## Records supplied
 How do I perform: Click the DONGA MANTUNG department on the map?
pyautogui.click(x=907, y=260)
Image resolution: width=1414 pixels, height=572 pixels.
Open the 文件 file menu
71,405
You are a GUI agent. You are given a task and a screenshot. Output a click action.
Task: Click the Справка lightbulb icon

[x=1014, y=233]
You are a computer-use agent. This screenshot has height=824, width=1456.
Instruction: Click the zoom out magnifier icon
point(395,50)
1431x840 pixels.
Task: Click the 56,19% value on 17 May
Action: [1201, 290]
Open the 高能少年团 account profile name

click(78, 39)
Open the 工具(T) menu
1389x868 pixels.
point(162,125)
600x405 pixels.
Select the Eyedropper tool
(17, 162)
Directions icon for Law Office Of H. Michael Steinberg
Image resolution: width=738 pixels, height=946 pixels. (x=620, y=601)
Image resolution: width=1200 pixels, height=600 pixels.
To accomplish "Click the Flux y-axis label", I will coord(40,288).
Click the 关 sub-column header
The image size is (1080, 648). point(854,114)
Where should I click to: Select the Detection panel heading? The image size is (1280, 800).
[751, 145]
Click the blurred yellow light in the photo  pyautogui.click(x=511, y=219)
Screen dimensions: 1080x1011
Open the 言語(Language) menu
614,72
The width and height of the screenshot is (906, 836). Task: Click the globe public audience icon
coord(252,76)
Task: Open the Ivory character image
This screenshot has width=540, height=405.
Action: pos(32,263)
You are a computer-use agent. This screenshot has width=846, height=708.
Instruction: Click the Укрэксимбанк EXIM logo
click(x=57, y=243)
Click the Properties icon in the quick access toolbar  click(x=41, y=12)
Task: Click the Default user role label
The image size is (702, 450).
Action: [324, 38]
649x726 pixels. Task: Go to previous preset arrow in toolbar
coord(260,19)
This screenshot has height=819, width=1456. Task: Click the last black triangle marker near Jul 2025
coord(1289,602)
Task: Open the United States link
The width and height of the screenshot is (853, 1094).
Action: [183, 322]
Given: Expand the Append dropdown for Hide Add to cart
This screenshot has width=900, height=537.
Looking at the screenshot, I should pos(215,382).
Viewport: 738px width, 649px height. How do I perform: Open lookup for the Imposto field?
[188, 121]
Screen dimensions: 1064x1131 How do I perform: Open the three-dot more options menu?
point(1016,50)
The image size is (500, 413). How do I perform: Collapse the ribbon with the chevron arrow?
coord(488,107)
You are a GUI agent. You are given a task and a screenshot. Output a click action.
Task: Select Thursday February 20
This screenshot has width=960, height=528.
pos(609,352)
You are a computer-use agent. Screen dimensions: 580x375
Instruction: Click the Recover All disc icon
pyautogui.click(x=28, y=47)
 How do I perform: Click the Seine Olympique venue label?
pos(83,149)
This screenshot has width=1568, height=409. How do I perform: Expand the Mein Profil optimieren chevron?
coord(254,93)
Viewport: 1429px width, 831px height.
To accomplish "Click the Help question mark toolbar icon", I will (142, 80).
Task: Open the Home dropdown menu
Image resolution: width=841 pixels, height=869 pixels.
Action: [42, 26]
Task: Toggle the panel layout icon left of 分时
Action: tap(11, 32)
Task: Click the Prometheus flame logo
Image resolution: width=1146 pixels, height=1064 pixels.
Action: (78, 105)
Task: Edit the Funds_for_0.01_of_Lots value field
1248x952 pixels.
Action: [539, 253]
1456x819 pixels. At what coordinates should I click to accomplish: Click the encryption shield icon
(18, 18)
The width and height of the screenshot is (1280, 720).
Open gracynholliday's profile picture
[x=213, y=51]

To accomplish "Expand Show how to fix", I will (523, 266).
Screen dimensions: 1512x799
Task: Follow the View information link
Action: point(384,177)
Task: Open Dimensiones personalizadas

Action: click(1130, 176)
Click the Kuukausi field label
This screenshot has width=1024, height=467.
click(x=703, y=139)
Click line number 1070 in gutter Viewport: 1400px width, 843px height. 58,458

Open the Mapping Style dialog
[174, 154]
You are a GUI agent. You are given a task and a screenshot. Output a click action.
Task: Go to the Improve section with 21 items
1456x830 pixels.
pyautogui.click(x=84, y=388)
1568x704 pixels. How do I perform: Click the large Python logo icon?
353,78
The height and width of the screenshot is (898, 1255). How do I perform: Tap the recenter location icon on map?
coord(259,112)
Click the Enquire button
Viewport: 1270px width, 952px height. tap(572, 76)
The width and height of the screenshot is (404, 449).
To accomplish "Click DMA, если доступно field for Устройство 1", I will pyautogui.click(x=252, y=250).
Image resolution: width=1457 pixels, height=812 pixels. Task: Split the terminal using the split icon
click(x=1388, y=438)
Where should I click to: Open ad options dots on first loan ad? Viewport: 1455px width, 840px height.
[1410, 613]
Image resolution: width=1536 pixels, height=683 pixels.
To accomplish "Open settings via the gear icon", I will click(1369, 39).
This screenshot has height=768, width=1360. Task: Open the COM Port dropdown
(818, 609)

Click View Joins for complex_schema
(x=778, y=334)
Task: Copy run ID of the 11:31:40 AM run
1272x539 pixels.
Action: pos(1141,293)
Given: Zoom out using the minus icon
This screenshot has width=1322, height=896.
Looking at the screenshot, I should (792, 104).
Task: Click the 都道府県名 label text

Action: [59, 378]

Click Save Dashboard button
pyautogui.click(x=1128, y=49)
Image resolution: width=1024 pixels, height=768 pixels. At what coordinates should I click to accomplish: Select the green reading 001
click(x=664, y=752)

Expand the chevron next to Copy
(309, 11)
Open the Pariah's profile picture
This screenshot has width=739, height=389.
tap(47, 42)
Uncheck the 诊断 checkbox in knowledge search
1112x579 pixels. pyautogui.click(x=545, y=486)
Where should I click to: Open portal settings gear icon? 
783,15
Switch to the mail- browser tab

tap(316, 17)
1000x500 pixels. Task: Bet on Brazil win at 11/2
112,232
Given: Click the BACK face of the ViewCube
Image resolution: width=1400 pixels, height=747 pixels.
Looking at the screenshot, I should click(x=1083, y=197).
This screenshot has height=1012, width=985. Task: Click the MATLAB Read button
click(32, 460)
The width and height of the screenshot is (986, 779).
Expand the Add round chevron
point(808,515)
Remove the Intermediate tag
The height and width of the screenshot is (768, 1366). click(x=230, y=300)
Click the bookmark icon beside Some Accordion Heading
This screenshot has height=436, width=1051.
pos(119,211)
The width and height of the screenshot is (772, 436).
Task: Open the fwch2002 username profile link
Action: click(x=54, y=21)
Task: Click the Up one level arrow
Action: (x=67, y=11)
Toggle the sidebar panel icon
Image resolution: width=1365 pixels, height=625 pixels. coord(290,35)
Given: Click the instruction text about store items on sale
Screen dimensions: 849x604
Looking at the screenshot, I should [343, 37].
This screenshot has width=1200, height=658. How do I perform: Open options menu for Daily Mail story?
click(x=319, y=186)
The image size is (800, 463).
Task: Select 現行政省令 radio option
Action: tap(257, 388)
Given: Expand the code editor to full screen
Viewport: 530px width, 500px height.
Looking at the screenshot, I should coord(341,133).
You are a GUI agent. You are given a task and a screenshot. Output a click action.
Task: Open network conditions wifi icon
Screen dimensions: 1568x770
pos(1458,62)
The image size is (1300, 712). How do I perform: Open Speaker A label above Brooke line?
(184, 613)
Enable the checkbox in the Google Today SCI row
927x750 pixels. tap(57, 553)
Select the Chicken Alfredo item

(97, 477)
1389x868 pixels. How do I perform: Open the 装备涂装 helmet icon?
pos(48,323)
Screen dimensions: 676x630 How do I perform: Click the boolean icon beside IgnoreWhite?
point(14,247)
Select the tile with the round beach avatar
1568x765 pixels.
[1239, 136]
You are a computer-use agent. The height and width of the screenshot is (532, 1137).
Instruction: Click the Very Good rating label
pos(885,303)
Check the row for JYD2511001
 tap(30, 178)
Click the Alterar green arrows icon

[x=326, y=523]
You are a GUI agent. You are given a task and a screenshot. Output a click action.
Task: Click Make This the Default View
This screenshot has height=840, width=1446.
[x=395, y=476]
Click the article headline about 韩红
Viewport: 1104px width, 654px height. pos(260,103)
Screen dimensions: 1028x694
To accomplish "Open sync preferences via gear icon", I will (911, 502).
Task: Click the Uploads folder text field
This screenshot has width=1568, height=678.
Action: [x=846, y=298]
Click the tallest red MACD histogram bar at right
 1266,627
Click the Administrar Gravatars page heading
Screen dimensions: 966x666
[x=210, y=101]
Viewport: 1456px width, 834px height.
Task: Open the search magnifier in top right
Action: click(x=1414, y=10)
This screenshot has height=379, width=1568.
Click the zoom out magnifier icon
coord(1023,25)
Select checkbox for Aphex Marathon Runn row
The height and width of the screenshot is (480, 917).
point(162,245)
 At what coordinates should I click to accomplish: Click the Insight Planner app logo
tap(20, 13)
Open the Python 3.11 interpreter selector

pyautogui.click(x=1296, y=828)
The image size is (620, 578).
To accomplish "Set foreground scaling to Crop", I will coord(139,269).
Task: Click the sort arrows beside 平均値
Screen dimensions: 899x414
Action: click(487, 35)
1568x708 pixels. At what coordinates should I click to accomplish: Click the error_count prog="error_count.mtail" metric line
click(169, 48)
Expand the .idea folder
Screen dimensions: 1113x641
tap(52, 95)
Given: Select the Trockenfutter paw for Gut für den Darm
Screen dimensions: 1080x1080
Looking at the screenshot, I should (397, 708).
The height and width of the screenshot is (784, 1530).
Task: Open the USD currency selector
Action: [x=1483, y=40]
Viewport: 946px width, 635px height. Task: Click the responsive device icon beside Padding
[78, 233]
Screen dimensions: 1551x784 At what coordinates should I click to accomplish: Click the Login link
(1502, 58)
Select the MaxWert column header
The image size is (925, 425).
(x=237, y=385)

## What the task requires
Pull out every line of the material above that contains the word "items", copying each line in full.

## Solution to the problem
Task: Go to the Improve section with 21 items
Given: Click the instruction text about store items on sale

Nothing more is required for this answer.